■ **PROBLEM STATEMENT**
Show every line of the data below that includes the word "tree".

[Saved data entries]
━━━━━━━━━━━━━━━━━━━━

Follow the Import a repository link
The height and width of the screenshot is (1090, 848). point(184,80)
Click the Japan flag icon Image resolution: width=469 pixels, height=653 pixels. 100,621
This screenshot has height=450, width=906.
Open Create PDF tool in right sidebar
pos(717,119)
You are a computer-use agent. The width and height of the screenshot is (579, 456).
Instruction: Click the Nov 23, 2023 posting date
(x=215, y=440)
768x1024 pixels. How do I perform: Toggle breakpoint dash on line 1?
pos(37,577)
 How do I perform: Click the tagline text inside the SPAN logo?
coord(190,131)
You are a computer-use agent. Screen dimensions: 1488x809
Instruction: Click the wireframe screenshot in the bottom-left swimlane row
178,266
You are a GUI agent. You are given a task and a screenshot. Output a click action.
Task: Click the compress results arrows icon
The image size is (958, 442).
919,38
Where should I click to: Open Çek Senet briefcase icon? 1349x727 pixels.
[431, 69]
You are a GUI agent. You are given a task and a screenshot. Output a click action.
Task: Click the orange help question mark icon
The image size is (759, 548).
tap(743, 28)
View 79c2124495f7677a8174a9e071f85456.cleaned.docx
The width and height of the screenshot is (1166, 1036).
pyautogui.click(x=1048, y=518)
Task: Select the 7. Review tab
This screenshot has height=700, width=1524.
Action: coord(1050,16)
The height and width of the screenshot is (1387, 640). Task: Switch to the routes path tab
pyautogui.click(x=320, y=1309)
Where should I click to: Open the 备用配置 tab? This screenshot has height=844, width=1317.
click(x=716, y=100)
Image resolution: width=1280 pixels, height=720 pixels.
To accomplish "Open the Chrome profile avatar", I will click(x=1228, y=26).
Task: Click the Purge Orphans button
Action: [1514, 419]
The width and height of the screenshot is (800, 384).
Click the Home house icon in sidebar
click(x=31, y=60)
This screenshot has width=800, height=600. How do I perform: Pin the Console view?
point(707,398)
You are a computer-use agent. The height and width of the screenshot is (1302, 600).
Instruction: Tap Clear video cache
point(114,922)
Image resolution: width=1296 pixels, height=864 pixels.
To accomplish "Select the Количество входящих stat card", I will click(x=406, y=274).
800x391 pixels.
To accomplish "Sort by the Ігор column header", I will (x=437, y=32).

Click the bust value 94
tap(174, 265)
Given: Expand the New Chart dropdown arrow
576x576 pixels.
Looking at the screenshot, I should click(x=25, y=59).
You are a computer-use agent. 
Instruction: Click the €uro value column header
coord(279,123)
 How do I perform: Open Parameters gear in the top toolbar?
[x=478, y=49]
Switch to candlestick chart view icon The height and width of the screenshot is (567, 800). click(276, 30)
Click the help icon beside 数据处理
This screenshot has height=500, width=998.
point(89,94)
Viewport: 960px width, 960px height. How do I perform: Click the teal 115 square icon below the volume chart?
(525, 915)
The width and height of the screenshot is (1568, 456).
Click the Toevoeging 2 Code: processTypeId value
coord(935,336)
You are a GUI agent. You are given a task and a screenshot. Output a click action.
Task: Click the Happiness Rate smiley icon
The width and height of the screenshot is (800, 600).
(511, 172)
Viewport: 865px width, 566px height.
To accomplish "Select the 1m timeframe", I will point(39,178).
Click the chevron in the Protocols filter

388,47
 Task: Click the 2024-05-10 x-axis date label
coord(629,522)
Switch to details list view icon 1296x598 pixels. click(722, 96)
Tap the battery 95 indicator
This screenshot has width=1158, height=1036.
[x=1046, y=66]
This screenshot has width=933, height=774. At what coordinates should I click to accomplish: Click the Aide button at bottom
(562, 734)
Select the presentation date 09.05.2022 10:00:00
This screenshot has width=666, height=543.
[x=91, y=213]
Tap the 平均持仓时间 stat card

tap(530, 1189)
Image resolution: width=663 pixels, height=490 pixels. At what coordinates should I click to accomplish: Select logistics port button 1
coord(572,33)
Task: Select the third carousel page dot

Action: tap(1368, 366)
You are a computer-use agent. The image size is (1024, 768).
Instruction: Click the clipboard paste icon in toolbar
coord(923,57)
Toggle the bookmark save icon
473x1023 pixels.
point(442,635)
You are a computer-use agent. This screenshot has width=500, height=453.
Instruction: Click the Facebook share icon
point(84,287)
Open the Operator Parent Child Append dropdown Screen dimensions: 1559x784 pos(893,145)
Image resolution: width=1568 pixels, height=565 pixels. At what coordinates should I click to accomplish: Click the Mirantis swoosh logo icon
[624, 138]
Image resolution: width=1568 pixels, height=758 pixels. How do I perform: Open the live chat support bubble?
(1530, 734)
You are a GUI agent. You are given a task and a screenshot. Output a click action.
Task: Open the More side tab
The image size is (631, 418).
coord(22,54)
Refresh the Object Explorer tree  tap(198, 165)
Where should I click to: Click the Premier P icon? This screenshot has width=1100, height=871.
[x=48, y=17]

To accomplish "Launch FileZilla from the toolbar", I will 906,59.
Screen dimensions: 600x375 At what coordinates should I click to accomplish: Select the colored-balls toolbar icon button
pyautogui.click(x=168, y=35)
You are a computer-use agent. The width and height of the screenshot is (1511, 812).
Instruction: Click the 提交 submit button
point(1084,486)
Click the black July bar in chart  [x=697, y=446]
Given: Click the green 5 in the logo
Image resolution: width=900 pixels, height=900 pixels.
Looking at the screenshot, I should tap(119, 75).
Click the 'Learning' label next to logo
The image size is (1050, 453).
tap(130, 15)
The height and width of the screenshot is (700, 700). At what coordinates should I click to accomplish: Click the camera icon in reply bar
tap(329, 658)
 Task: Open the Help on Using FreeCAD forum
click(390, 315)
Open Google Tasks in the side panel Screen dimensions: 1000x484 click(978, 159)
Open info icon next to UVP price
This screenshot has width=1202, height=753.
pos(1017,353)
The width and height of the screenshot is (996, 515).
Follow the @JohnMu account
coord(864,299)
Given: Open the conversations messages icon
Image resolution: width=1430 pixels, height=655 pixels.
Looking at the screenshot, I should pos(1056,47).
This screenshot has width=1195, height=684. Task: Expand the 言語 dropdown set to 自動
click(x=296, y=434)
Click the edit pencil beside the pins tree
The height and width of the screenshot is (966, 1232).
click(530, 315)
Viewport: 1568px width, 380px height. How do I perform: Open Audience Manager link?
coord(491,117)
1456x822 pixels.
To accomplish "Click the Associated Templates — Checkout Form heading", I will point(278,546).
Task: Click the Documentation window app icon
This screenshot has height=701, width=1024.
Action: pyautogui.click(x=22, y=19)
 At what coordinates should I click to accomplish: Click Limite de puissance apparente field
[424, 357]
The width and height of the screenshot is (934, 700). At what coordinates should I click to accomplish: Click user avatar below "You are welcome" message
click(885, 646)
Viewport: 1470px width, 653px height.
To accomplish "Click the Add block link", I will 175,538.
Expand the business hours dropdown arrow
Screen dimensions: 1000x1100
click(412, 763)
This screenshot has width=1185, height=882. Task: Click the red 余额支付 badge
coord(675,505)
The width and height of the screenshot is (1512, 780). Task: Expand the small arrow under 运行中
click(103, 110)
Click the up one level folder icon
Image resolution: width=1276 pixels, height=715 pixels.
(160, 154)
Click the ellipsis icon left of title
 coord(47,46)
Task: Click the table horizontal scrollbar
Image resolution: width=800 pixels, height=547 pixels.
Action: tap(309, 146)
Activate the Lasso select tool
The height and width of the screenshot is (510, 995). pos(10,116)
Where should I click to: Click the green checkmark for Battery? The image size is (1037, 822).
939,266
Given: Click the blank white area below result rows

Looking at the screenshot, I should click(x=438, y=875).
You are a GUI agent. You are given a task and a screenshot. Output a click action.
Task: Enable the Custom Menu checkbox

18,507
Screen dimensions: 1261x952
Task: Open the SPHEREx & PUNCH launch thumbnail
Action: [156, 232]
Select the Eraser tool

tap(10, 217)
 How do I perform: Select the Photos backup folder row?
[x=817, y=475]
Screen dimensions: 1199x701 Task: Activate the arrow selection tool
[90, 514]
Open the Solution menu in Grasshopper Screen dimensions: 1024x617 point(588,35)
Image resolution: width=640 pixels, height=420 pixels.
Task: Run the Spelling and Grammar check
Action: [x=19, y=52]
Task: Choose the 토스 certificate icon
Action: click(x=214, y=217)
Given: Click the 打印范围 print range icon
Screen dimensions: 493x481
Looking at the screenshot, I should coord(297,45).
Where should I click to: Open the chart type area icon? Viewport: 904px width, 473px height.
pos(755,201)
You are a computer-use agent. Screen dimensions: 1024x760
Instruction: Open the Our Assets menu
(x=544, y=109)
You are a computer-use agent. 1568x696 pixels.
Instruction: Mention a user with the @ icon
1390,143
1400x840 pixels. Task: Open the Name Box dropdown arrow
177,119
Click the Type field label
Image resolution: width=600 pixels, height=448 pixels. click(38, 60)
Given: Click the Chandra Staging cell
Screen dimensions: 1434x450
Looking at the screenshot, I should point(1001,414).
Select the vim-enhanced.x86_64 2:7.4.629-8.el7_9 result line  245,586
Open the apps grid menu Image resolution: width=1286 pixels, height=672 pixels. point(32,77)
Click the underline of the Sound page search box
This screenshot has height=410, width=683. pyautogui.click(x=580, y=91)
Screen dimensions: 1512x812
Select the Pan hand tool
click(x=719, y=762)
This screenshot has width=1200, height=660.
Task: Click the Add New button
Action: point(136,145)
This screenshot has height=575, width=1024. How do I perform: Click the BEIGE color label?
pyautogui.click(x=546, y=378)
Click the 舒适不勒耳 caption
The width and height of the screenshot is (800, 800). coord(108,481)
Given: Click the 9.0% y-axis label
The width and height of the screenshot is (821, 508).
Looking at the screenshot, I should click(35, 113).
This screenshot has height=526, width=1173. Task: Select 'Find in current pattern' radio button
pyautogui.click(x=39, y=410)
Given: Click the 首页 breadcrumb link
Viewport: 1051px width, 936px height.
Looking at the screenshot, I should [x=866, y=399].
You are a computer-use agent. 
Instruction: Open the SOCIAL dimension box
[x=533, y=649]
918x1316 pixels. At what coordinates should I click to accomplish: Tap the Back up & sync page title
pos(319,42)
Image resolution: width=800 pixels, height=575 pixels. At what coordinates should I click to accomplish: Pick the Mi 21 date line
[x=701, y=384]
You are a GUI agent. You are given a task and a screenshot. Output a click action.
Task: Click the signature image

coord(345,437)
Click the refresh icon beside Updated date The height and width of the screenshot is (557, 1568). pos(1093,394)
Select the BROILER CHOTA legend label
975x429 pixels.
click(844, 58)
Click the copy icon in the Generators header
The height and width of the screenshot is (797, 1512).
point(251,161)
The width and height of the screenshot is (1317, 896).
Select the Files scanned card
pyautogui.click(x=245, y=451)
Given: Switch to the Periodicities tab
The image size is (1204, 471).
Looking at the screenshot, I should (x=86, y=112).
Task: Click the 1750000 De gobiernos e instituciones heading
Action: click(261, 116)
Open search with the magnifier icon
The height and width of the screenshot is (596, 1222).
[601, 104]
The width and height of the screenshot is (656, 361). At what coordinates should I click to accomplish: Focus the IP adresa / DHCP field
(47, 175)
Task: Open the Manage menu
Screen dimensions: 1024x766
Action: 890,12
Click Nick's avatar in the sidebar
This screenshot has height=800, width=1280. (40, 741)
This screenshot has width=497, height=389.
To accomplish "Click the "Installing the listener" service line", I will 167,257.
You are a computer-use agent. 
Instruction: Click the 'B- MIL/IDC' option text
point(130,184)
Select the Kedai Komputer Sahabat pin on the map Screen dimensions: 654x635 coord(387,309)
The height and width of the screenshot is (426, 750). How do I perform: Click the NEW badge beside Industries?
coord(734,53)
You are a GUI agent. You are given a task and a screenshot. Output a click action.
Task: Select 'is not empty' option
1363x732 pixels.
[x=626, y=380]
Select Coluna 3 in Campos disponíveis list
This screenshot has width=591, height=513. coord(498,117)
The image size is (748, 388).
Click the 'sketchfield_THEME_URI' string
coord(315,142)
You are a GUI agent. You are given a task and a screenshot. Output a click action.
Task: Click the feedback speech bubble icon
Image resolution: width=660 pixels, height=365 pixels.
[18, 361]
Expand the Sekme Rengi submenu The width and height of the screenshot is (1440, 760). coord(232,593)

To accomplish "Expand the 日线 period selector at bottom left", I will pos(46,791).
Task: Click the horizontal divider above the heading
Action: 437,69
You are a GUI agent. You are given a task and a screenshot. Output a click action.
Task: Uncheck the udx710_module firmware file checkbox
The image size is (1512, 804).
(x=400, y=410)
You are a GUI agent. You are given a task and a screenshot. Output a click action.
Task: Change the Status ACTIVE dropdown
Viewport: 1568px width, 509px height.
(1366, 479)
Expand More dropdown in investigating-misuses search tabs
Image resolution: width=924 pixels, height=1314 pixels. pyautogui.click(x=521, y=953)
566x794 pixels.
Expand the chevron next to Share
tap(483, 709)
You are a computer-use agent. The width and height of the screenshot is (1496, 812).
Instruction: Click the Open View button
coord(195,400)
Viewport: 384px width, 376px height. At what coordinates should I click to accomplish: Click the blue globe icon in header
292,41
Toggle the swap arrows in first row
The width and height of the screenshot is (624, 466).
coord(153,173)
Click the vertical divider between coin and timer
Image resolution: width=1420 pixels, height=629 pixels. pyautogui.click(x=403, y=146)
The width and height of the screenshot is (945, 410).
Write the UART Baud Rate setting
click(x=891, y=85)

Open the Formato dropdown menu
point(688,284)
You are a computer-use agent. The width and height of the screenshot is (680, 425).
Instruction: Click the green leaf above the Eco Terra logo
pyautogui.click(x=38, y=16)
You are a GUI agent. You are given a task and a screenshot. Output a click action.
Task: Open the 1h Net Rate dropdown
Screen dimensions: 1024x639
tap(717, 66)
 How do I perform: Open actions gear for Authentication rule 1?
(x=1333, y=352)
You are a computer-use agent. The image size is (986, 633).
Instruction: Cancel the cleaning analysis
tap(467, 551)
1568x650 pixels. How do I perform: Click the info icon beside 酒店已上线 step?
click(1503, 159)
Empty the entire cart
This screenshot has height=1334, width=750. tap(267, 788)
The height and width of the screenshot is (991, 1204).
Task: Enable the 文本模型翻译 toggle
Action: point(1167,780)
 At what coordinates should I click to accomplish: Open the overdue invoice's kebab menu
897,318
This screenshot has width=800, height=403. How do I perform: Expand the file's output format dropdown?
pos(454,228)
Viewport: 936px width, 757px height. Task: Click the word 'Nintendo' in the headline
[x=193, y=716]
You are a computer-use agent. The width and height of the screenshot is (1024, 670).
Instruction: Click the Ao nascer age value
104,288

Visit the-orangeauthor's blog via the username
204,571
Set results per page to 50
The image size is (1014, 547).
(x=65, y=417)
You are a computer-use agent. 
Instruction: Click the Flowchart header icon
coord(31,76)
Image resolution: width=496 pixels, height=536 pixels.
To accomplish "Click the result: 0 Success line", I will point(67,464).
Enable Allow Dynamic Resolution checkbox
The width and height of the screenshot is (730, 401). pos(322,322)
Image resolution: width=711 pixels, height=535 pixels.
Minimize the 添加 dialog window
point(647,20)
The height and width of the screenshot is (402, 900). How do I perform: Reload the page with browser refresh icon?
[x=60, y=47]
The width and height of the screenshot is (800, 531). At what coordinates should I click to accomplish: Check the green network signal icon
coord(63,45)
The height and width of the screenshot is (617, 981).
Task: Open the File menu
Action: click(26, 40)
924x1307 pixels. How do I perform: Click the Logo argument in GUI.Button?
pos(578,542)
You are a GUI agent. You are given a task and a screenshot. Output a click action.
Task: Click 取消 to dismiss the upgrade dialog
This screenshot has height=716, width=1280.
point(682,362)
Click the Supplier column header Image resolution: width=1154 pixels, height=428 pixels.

━━━━━━━━━━━━━━━━━━━━

■ **ANSWER TO THIS TASK**
Refresh the Object Explorer tree  tap(198, 165)
Click the edit pencil beside the pins tree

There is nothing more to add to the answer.